Conflicting data exists on the usefulness of a perfusion stress test prior to reopening a chronically occluded coronary artery (CTO). We sought to test whether a stress MR may improve patient selection for Chronic Total Occlusion (CTO) reopening over a conventional LGE study.

Methods

70 CTO patients without any other relevant coronary artery stenosis (or already treated if present at baseline angiography), underwent an adenosine stress CMR before a reopening attempt. ECG and echocardiographic (echo) data were available for all. Patients were considered suitable for the reopening procedure in case of myocardial ischemia and / or viable myocardium subtended to the CTO.

Presence of a previous myocardial infarction (MI) was defined at ECG: Q waves > 40 msec; at echo: akinetic areas with reduced wall thickness; at stress MR: presence of ischemic Late gadolinium Enhancement.

Presence of myocardial ischemia was defined as a subendocardial perfusion defect lasting for at least 4 heart beats during adenosine infusion in a segment without LGE.

Results

ISCHEMIA: adenosine stress MR showed a perfusion abnormality in 100% of CTO territory. Inducible ischemia was observed in 71% of cases, with a perfect concordance with CTO occlusion.

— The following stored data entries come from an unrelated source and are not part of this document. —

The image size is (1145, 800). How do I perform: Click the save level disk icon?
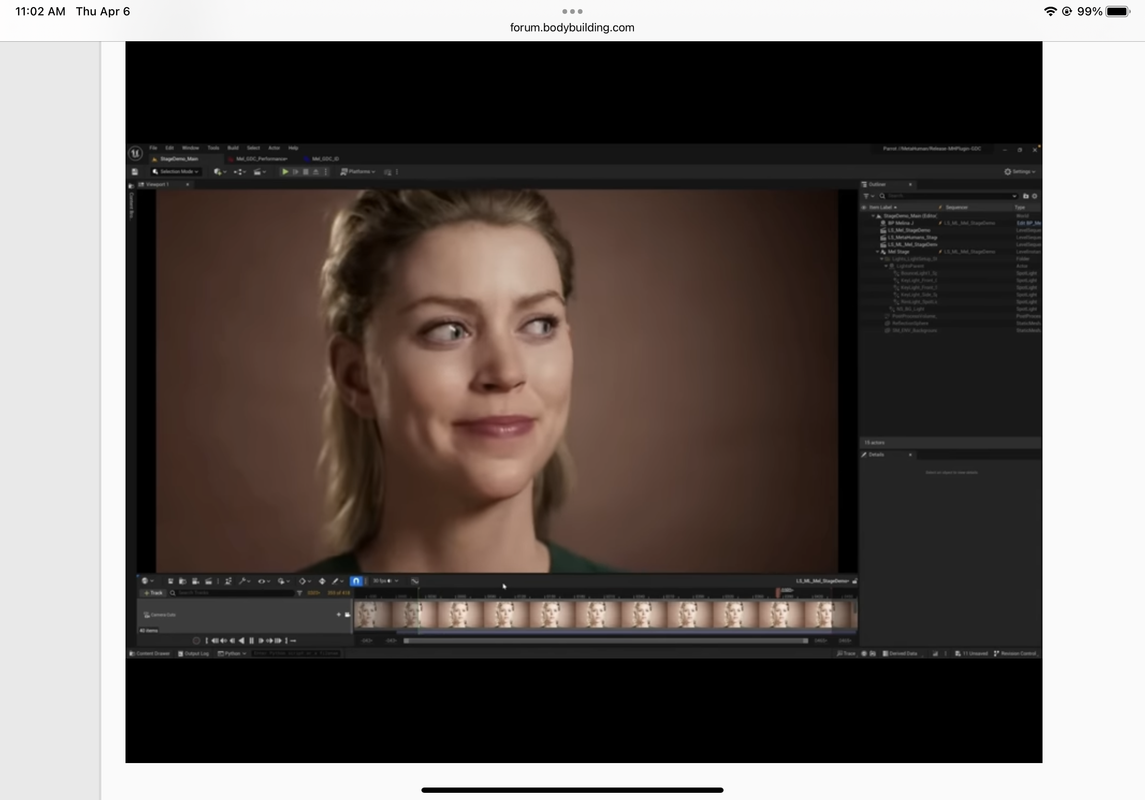(x=134, y=172)
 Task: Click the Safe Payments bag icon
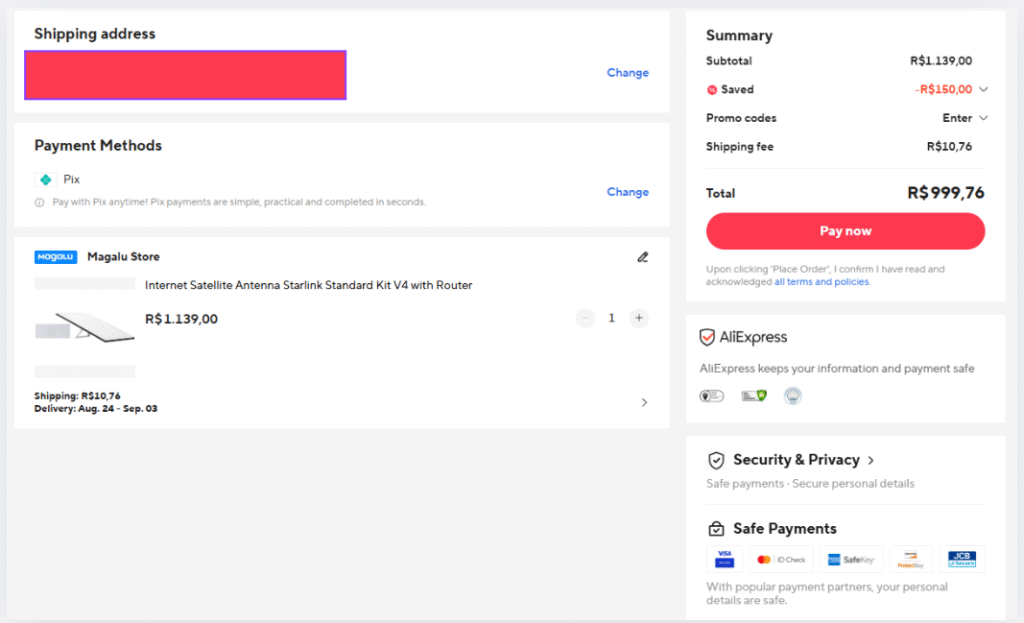pyautogui.click(x=716, y=529)
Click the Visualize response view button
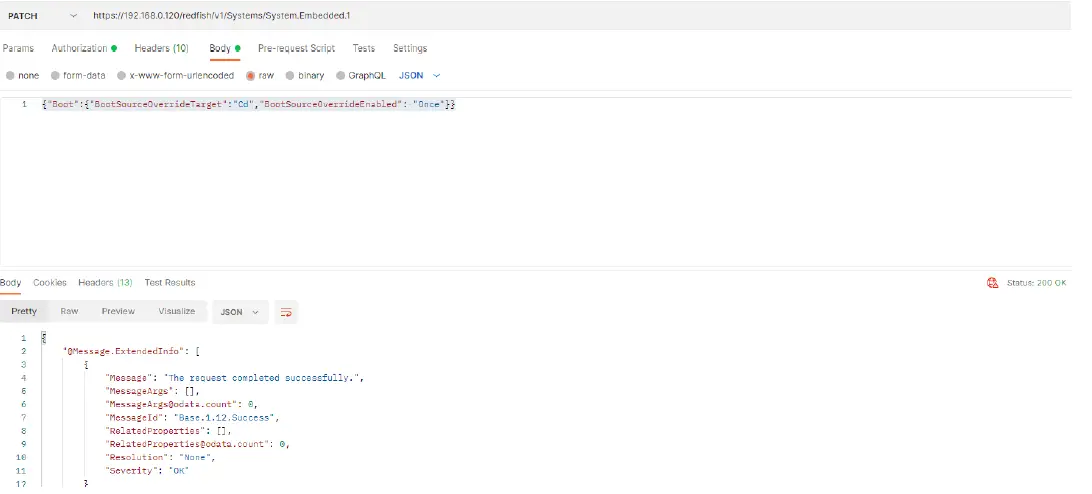 pos(176,312)
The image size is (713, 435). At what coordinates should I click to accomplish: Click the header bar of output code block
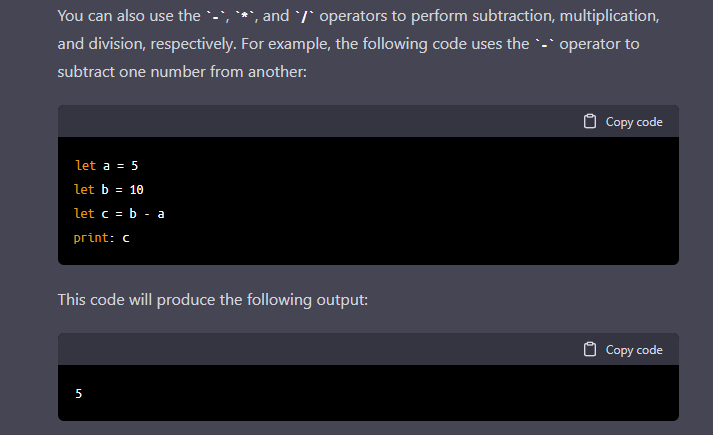click(x=368, y=350)
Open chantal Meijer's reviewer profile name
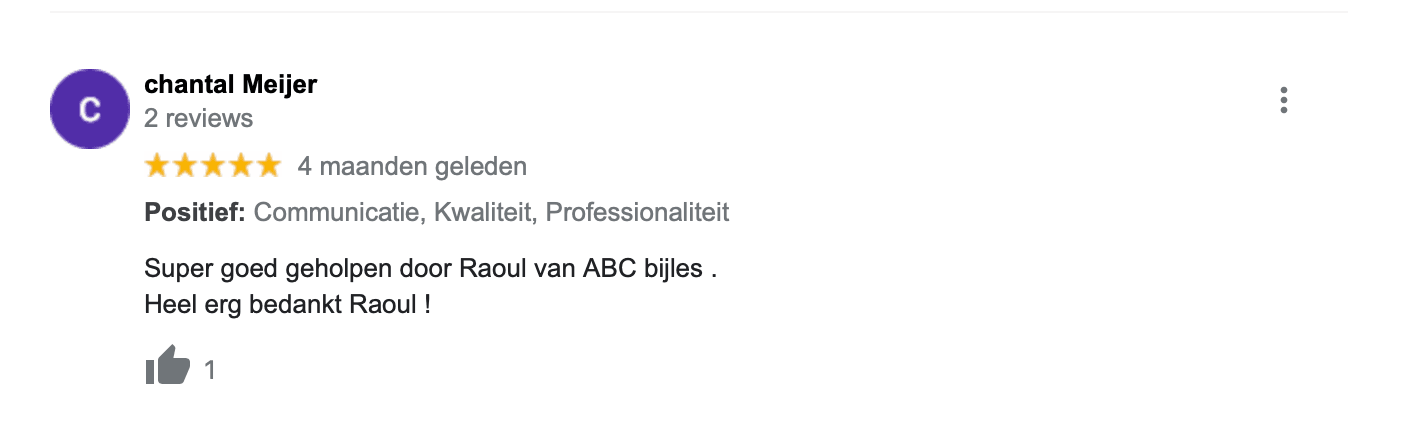The width and height of the screenshot is (1414, 446). (230, 85)
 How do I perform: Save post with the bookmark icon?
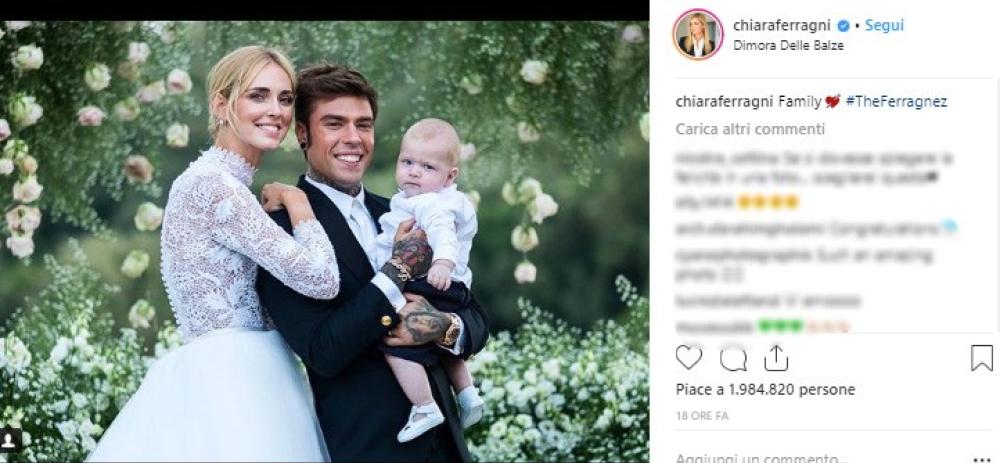coord(982,358)
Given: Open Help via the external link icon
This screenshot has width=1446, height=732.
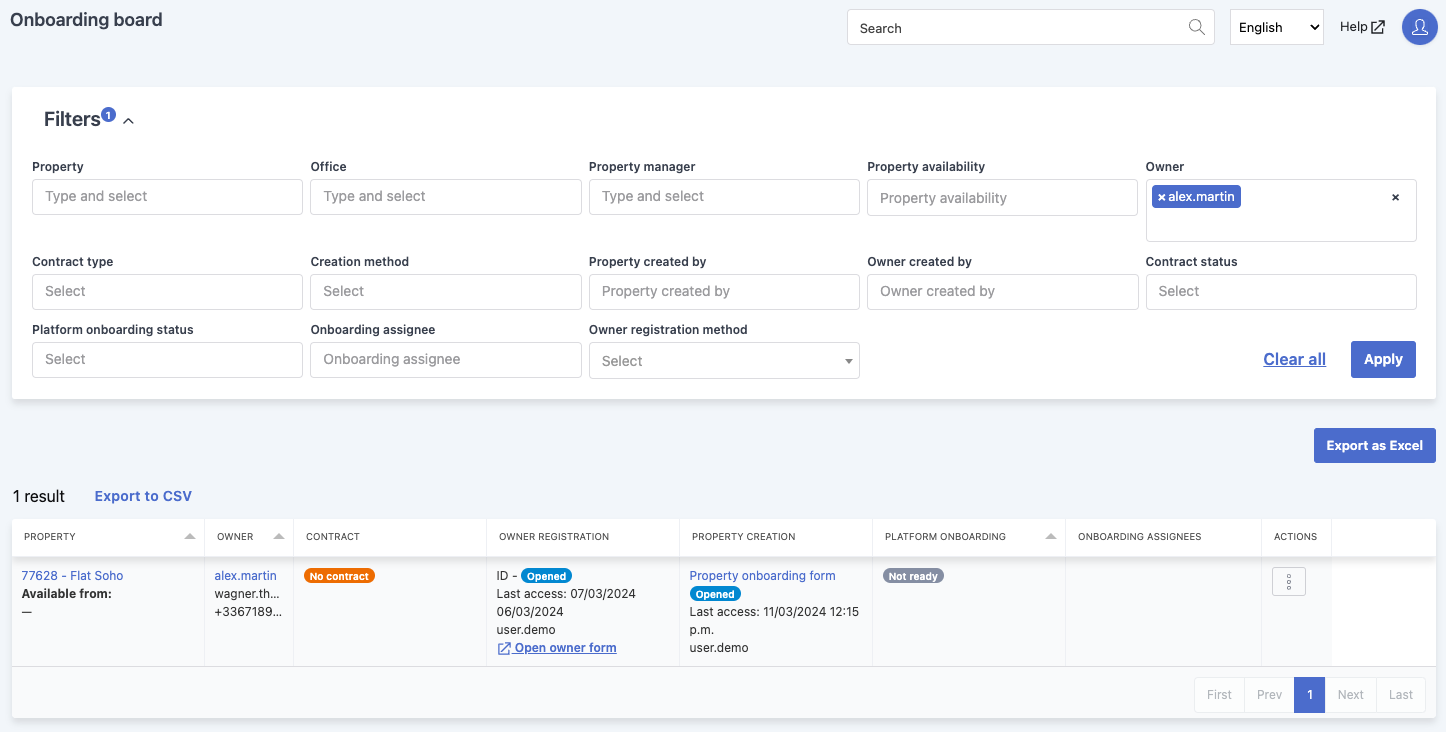Looking at the screenshot, I should pos(1380,26).
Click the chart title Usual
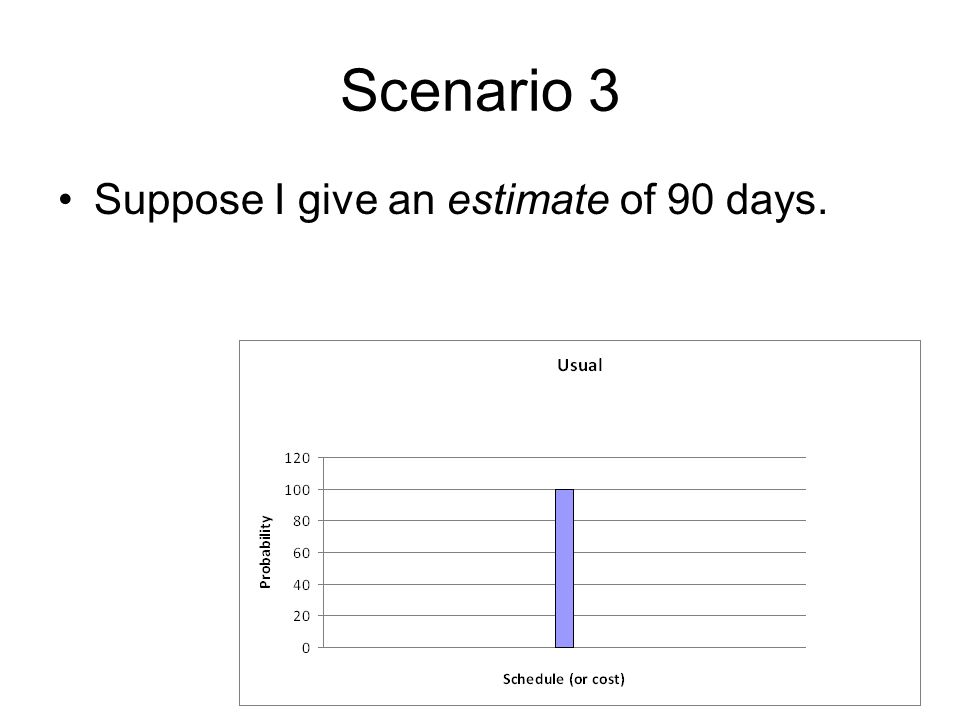Image resolution: width=960 pixels, height=720 pixels. (579, 365)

PREVIOUS MI: using CMR as the gold standard for the diagnosis, the prevalence was globally high: 69% in our series. Both ECG and echo significantly underestimate this data (36% and 53% respectively). Presence of LGE in different sites from the CTO territory was often observed: in fact, only 58% of patients with LGE had it exactly in the CTO territory. At echo, 82% of pts with wall motion abnormality (WMA) had it described in CTO segments: this can be explained with a portion of patients with viable, non-ischemic myocardium. The true prevalence of LGE in CTO segments was 40% for the whole population, but only 13% (n = 9) of patients showed a mean LGE transmurality >50%, contraindicating a reopening attempt. These patients were not identified by echo that identified 30 patients with akinetic areas subtended to a CTO.

Conclusions

Perfusion stress MR did not show any additional diagnostic value in our population of patients with CTO and known coronary anatomy, since a perfusion abnormality was observed in all patients.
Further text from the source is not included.